ZFS and huge file reads, would SSDs help?

dooglz · February 27, 2024, 6:34pm

In a Hypothetical world, where I’m hypothetically specing out A ZFS server of upto 4PB (no joke). A big load of JBODs with big HDD spinners. On it are big image files of around 1gb+ each (uncompressed video frames), and some 1tb+ video files. I want to serve this to an office of people who want to read these files fast.

random read’s are basically not happening, this is big sequential streaming tasks.
how could I configure or add in SSD’s to the mix to speed up file reads? would it even help?

Having 200+ HDDs would go pretty fast by itself, once they are on track, and the data is super sequenial. But what if more peopl want different files at the same time?

Has anyone got/seen any numbers for the read speeds out of a big HDD jbod, and how it copes with multiple clients hitting it for differrent large streaming reads?

Potentially, if 2 people wanted to read the same image twice, and it was sitting in a l2arc on ssd, that’s a win. but this will be rare. Most people will be copying a few TB at a time. and this is expensive quantities for ssds.

bonus question. can zfs prefetch across files? so if I’m asking for image1.png, it can preload image2.png into a fast cache? And if not, is there anything out there that can do this?

Thanks for reading.

xzpfzxds · February 27, 2024, 11:59pm

How many simultaneous clients are you serving, and what minimum throughput do you want to each client? are we talking 10Gbit/s range or 100Gbit/s+ range?

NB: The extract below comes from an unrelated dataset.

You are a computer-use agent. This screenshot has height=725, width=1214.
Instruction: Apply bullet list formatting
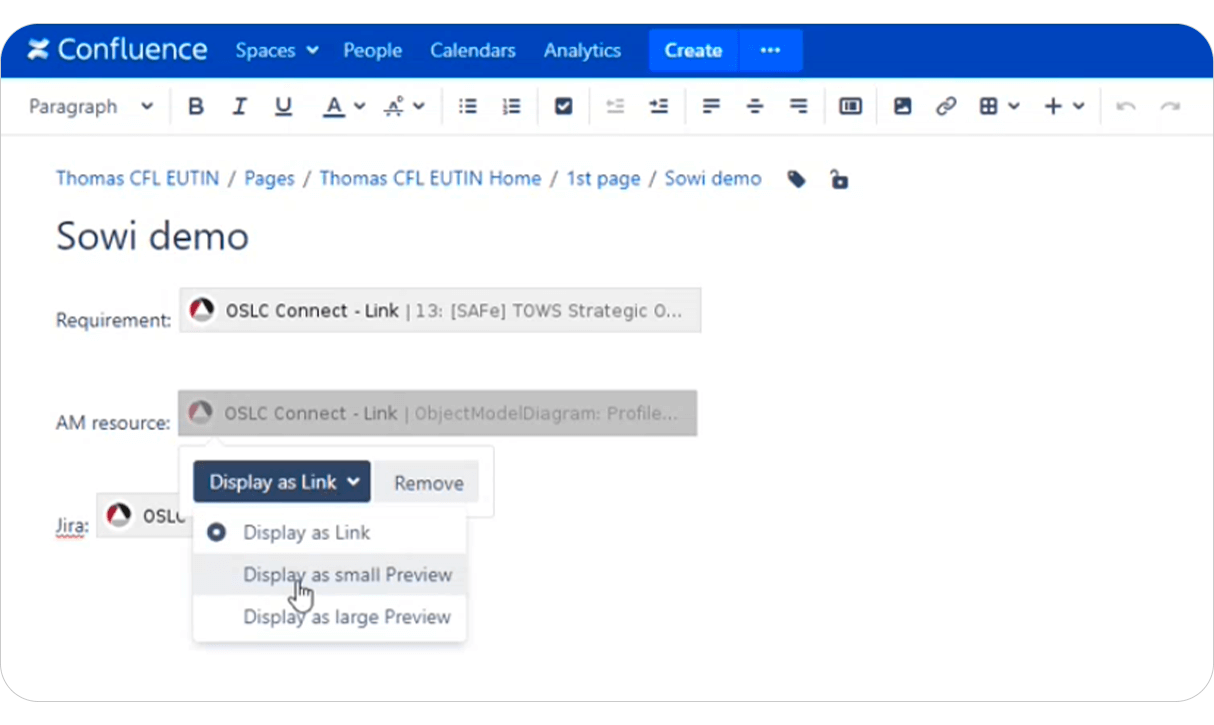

I’m thinking lots of ~10 wide RAIDZ2 vdevs if you want to keep it simple.

ZFS won’t, unless they’re small files that share a block, but I’m guessing that’ll be rare by your description. That’d be more at the fileserver protocol, e.g. Samba has the vfs_preopen module that might help with that:

This module assists applications that want to read numbered files in sequence with very strict latency requirements. One area where this happens in video streaming applications that want to read one file per frame.

When you use this module, a number of helper processes is started that speculatively open files and read a number of bytes to prime the file system cache, so that later on when the real application’s request comes along, no disk access is necessary.

dooglz · March 1, 2024, 9:10pm

Simultaneous clients
less than a 100 worksations, 10gbe.
+some CPU servers in a nearby rack, connected via 100bge switch.
all are copying into local ram.

Agree, Leaning towards the idea of Many ~10 wide RAIDZ2 devs, lots of HBA fun, one fast headnode.
just I can’t tell if filling that headnode full of ssd’s nets any benefit. I can probably do a big flash l2arc, and assume some small quantiy of files are read often and then the’re a win.

Did not know about the Samba modules, neat. Thanks.

cowphrase · March 2, 2024, 6:38am

For a pool this big I’d be looking at dRAID. This provides much faster re-silvering so your data is safer, The downside is the fixed stripes, meaning you lose (some) compression and small file efficiency. Your use case appears to be ideal for this.